I'm in a similar situation and I can tell you that until your H acknowledges that his actions have contributed to the breakdown of his relationship with the boys he will likely continue to be difficult. He also isn't accepting that he played a part in the confrontation last week. He's still angry and blaming you. Things have been so emotionally charged between the four of you that you need time for it all to settle down.
Your H's A and the way he has forced OW on the boys has created so much pain and chaos. He's not owning any of that. He just expects you and the boys to go along with what he wants. His lack of ability to understand that his approach is unreasonable and emotionally very damaging tells me that he's underdeveloped and has the emotional capability of a child. He will not see things the way you do regarding the boys. Co-parenting counseling would be really helpful if he'll agree.

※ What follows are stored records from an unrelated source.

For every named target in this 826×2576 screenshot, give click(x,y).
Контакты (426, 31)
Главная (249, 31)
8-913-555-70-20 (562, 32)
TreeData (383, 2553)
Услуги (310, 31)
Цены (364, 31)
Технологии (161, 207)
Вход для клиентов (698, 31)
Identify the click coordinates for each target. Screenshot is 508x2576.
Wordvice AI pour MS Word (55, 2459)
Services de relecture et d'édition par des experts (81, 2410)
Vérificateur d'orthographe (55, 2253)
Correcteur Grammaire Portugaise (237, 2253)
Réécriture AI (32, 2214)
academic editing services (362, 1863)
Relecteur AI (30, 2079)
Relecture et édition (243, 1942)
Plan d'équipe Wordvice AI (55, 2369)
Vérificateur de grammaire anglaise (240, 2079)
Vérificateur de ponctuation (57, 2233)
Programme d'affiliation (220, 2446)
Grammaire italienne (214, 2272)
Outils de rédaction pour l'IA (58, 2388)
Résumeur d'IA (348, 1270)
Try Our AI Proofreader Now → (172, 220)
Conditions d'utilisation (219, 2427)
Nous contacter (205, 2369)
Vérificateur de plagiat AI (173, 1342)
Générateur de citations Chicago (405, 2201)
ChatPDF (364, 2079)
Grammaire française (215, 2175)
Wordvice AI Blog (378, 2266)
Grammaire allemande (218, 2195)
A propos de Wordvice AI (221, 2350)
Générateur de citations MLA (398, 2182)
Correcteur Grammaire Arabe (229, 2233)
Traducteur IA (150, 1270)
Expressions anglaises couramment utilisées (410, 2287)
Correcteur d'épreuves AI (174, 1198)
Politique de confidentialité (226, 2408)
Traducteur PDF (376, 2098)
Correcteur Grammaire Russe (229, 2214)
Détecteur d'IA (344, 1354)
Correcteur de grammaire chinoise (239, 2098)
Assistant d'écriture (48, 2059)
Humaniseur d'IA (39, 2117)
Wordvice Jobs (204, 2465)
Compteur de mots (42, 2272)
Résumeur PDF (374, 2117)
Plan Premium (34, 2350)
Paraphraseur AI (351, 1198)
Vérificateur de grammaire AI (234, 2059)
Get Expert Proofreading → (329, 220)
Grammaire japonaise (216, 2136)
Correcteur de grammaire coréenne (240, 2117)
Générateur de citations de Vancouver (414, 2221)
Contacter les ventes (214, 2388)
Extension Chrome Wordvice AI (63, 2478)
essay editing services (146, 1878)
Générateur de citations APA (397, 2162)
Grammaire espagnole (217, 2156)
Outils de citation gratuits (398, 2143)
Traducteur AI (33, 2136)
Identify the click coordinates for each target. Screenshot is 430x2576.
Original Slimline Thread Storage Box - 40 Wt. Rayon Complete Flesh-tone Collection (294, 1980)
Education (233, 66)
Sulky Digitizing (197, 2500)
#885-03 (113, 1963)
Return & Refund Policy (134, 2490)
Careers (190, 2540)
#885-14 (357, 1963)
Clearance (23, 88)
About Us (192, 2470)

I'm so sorry for all that you're going through. It can get better, but it will take time and a new approach. It took a lot of courage to extend the olive branch. Let your H sit with that awhile. Try to keep future communication very simple and light. He won't respond well to anything else.
Has your H acknowledged the court action?
Hang in there, B. I know this is terribly upsetting. You can do a lot for the boys by keeping your life with them routine and fun. I'm struggling with that myself. It's hard when you're dealing with so much and the future seems uncertain. Just do your best and forgive yourself when you fall short. You haven't been through this before and you're learning along the way.